Les deux invitées n’ont jamais eu peur pour leur sécurité. Par contre, elles sont aussi conscientes d’avoir eu de la chance. C’est très important pour elles de montrer qu’elles ne sont pas des victimes, qu’elles ont fait ce métier par choix et qu’elles l’ont apprécié.
Par contre, elles savent que ce ne sont pas toutes les travailleuses du sexe qui sont dans cette situation. Par exemple, elles n’étaient pas dans la rue ou dans une position très vulnérable, elles n’étaient pas sous l’emprise de quelqu’un. Elles n’avaient pas non plus de problème de consommation et ont toujours été capables d’établir leurs propres limites.

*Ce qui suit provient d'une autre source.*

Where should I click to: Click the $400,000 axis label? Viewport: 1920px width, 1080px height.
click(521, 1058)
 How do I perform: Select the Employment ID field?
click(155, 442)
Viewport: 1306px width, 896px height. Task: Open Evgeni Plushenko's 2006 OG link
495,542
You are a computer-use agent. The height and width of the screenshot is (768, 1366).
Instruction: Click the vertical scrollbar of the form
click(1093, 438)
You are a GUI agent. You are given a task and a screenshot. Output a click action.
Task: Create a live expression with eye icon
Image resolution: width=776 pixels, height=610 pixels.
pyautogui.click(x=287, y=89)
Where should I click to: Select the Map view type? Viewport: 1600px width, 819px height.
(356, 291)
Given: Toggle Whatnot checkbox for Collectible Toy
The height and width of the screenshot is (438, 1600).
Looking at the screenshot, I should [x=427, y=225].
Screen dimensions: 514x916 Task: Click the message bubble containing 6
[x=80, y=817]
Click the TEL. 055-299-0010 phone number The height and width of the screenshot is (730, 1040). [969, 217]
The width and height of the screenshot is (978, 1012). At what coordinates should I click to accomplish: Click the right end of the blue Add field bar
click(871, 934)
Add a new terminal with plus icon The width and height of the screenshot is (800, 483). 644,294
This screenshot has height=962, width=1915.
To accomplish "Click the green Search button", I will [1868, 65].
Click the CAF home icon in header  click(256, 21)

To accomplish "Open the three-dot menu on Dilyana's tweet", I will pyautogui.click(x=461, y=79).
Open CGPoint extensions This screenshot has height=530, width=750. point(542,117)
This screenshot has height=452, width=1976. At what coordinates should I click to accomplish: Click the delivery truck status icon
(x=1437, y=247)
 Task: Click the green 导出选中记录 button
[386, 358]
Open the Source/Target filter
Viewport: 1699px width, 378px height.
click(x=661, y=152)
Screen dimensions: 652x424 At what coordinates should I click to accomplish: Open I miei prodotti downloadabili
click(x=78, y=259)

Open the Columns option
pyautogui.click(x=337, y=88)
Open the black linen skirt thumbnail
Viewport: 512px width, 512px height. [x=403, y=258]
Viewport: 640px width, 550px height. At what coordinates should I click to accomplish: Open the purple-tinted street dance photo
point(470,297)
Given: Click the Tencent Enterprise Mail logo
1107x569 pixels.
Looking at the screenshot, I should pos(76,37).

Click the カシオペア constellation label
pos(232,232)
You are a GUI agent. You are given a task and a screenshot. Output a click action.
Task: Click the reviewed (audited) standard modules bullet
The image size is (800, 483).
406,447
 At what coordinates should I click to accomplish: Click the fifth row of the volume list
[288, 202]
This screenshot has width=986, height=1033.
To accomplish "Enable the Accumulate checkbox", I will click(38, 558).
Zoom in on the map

Mélodie, plus que tout, souhaiterait la décriminalisation complète du travail du sexe, comme par exemple en Nouvelle-Zélande où tout enjeu de sécurité est une question de normes du travail.
Pour elle, tant qu’on est encore dans le débat «pour ou contre le travail du sexe», on évacue l’aspect des conditions de travail. Mais une fois que l’on aura admis qu’il s’agit d’un travail légitime, on pourra se concentrer plus sur les enjeux de sécurité.
Emmanuelle a quitté le métier graduellement, à mesure qu’elle s’est investi dans une relation de couple avec une personne significative. Elle a trouvé cela difficile d’abord du point de vue professionnel: elle avait «un trou dans son CV», a dû accepter une rémunération moindre. En retournant sur le marché du travail «normal», elle pense souvent au fait que «les hommes qui sont tes clients sont souvent très bien intégrés dans la société, alors que les travailleuses du sexe sont marginalisées» et ces dernières portent le fardeau de la responsabilité.
Au point de vue amoureux, elle a également trouvé difficile de retrouver un «mode de vie monogame», mais aussi le fait de devoir «déconstruire sa sexualité». Les habitudes acquises par son travail de travailleuse du sexe avaient rendue sa sexualité très performative, et ça a été un ajustement de revenir à une certaine forme de vulnérabilité et de spontanéité. Quitter le métier l’a également poussée à se demander «ce qu’elle-même voulait, ce qu’elle-même désirait», comparé à mettre l’accent sur le plaisir de l’autre.
Mélodie, qui a maintenant deux enfants, a également trouvé la sortie du métier difficile. Elle a quitté «de façon drastique» parce qu’elle avait commencé une relation. Pour elle, son départ a donc été «contraint» et son conjoint sait que si elle n’était plus avec lui, elle retournerait probablement au métier. Elle n’apprécie pas, par exemple, le fait de ne plus avoir d’indépendance financière. Elle se sentait bien et valorisée en faisant ce métier.
Elles sont est un projet qui nous a énormément tenu à cœur comme équipe éditoriale, parce que nous considérons que ce sont des réalités difficiles, mais qu'il demeure nécessaire d'en parler.
Depuis le début du projet et avant même sa réalisation, nous l’avons porté avec amour et espoir. Mais même en sachant à quoi nous attendre, nous avons été renversées par la puissance des épisodes. Ceci est dû d’une part à l’animation si fine, sensible, empathique et intelligente de Mélissa Bédard. Nous n’aurions pas pu choisir une meilleure personne pour piloter ce projet particulier! Mais c’est également dû aux personnes invitées si pertinentes, éloquentes et attachantes, qu’on aurait toutes envie de prendre dans nos bras. Loin d’être des victimes, elles présentent chacune à leur façon un modèle de courage et de résilience.
Elles sont est une série magistrale, que tout le monde devrait écouter sans faute et dont nous sommes extrêmement fières.